Dear Helaine and Joe:

We need some help trying to find out what we have. This bird was in my father's family, and we have a photograph of it in my grandfather's house. The photograph was from the 1920s so we think this piece is more than 100 years old. Both the tree and the bird are cast bronze. We have not been able to find any manufacturer's name on it. Can you help us?

Thank you,

W. B., Camp Hill, Pa.

Dear W. B.:

Thank you for putting a 12-inch ruler next to the piece. This measuring device seems to indicate the piece is 16 to 18 inches tall.
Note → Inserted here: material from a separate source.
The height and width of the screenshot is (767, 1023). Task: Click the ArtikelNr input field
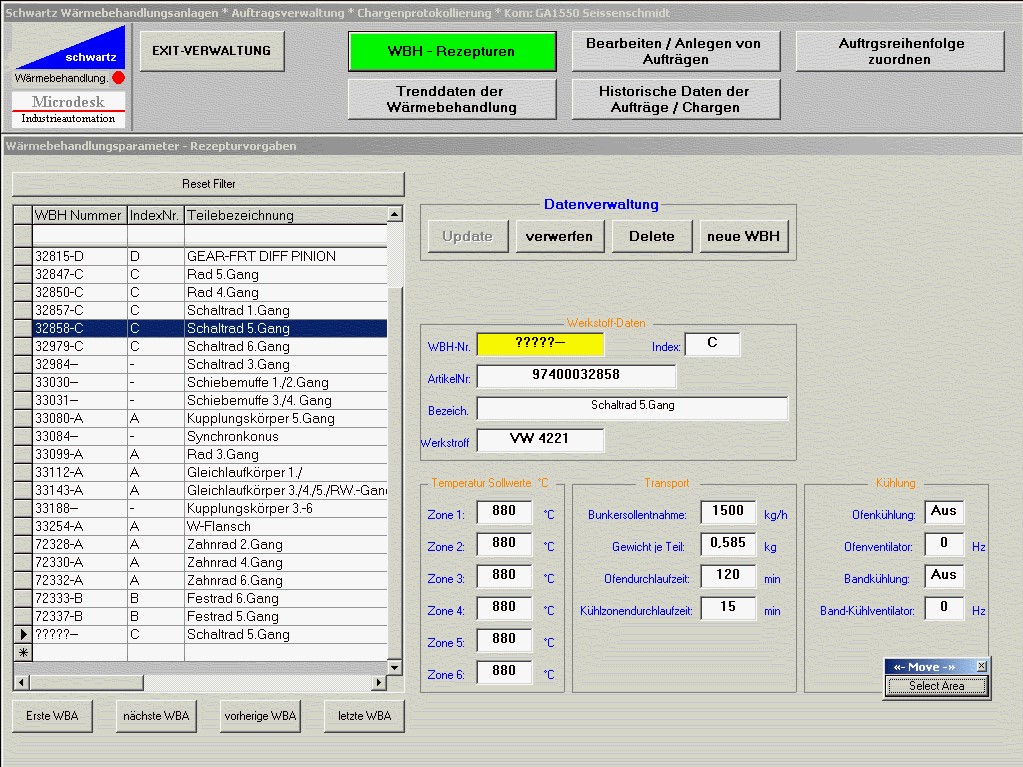coord(576,376)
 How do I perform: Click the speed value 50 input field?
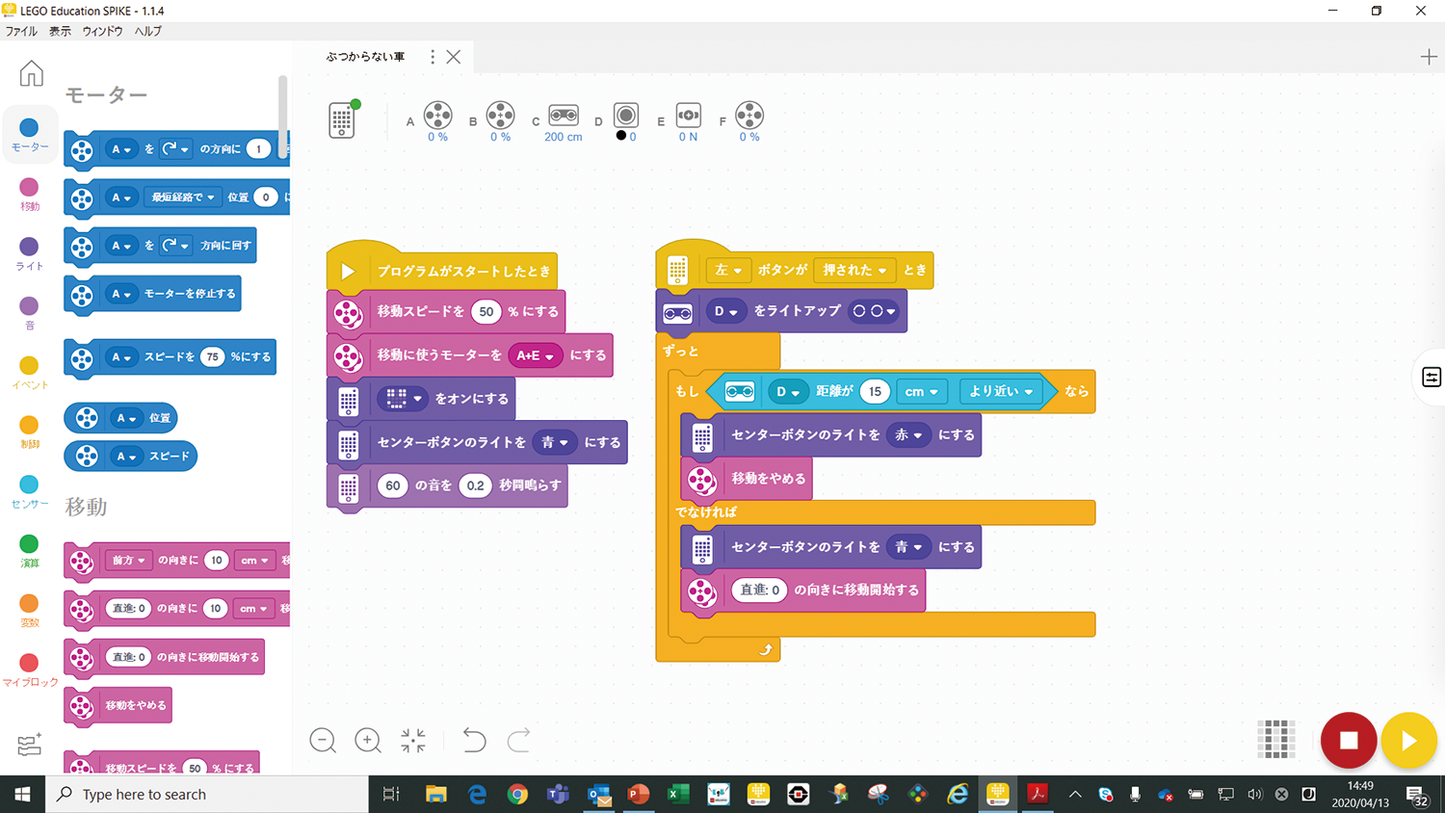(x=486, y=312)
The size would make the sculpture somewhat imposing, with its realistic depiction of a menacing bird of prey – possibly some sort of hawk – perched on a tree branch looking like it is just about to thrust out its wings, launch into the air and grab its next meal. The piece is meant to be artistic and not a mass-produced table decoration.

It would be important to know who the artist was who conceived the image and then had it cast in bronze. We are sure the artist was Japanese and equally sure the piece was made during the so-called Meiji period, which lasted from 1868 to 1912.

Japanese sculpture has its origins in ancient times. Before the mid-19th century, Japanese sculpture typically featured Buddhist and Shinto themes and was greatly influenced by Chinese art. When Japan opened its doors to Western trade and contact, many Japanese bronze sculptors became influenced by European art, specifically in this case the artists known as "animaliers."

The term was first applied derisively to the work of Antoine-Louis Barye in 1831, but many other artists such as Isidore and Rosa Bonheur, Pierre-Jules Mene and Emile-Coriolan Guillemin were noted for their small scale, naturalist depictions of various animals. Japanese artists working in the late 19th and early 20th centuries also worked in this vein, producing realistic images of animals taken from Japanese folklore and the environment.

One can find depictions of everything from lions and tigers to peacocks, mice, cranes, eagles, fish, quail, elephants, roosters, songbirds, wild boar, cats, rhinoceros beetles and, yes, hawks. Many are signed by the artists, but many others are not. W. B. should examine his piece carefully looking for several Asian characters worked into the metal that may be very hard to find.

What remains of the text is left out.